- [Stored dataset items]
_ _ _

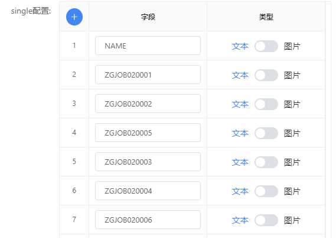336x238 pixels.
Task: Toggle type switch for NAME row
Action: [x=266, y=46]
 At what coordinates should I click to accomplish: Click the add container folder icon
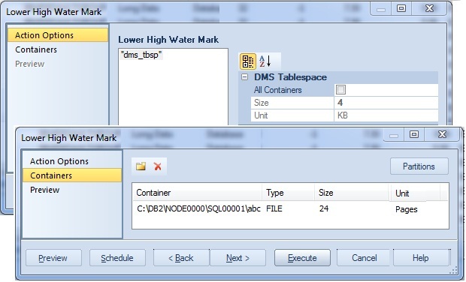click(141, 167)
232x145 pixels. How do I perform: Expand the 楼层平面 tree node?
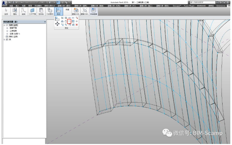(x=7, y=28)
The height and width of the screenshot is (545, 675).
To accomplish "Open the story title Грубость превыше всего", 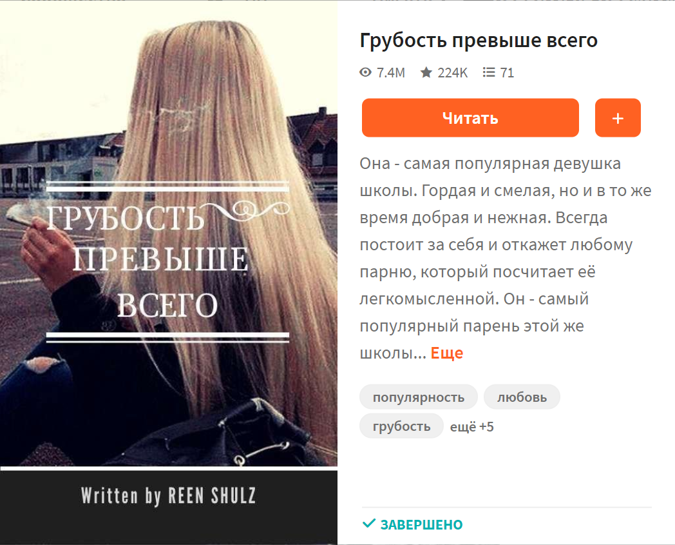I will (x=479, y=41).
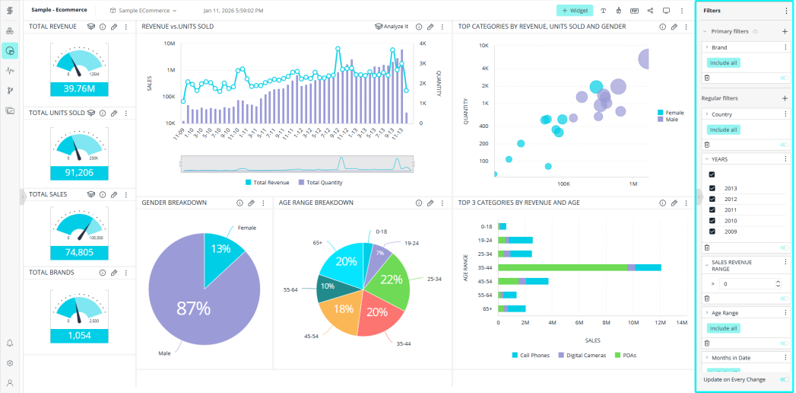Image resolution: width=796 pixels, height=393 pixels.
Task: Open the Pulse icon in left sidebar
Action: pos(10,70)
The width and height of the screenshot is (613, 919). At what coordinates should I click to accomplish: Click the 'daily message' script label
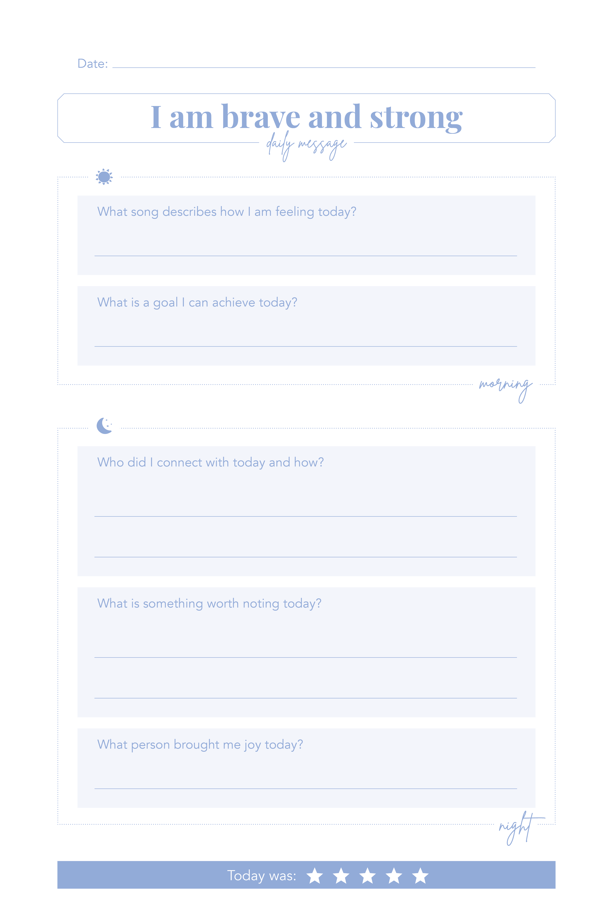(x=306, y=145)
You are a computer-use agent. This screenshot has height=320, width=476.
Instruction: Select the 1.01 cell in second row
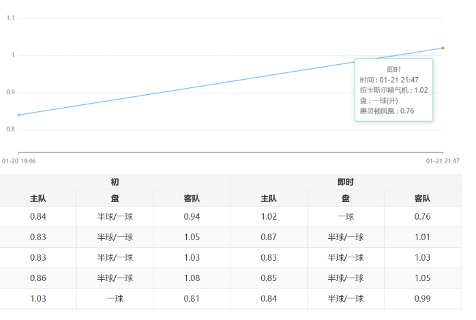422,237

_ _ _

Could you reproduce the records starting at the line that has "The width and" and stopping after the last record, scaling every coordinate in the answers by 2.55 and rounding to whole numbers, with halves going up? Keep the requests as they are, give only those lines, and omit the pictures.

The width and height of the screenshot is (613, 919). At what coordinates should I click to accomplish: Click the 'daily message' script label
(x=780, y=370)
You are a computer-use agent. This screenshot has height=320, width=476.
Instruction: Select the 1.01 cell in second row
1076,604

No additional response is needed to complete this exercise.